**Data shown**:
· · ·

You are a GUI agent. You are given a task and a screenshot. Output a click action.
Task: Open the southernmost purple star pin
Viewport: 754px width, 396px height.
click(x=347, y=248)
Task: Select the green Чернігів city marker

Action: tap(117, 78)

· · ·

**What is required**:
Word for word, set down the complete listing once more.

**Task output**:
You are a GUI agent. You are given a task and a screenshot. Output a click action.
Task: Open the southernmost purple star pin
Viewport: 754px width, 396px height.
click(x=347, y=248)
Task: Select the green Чернігів city marker

Action: tap(117, 78)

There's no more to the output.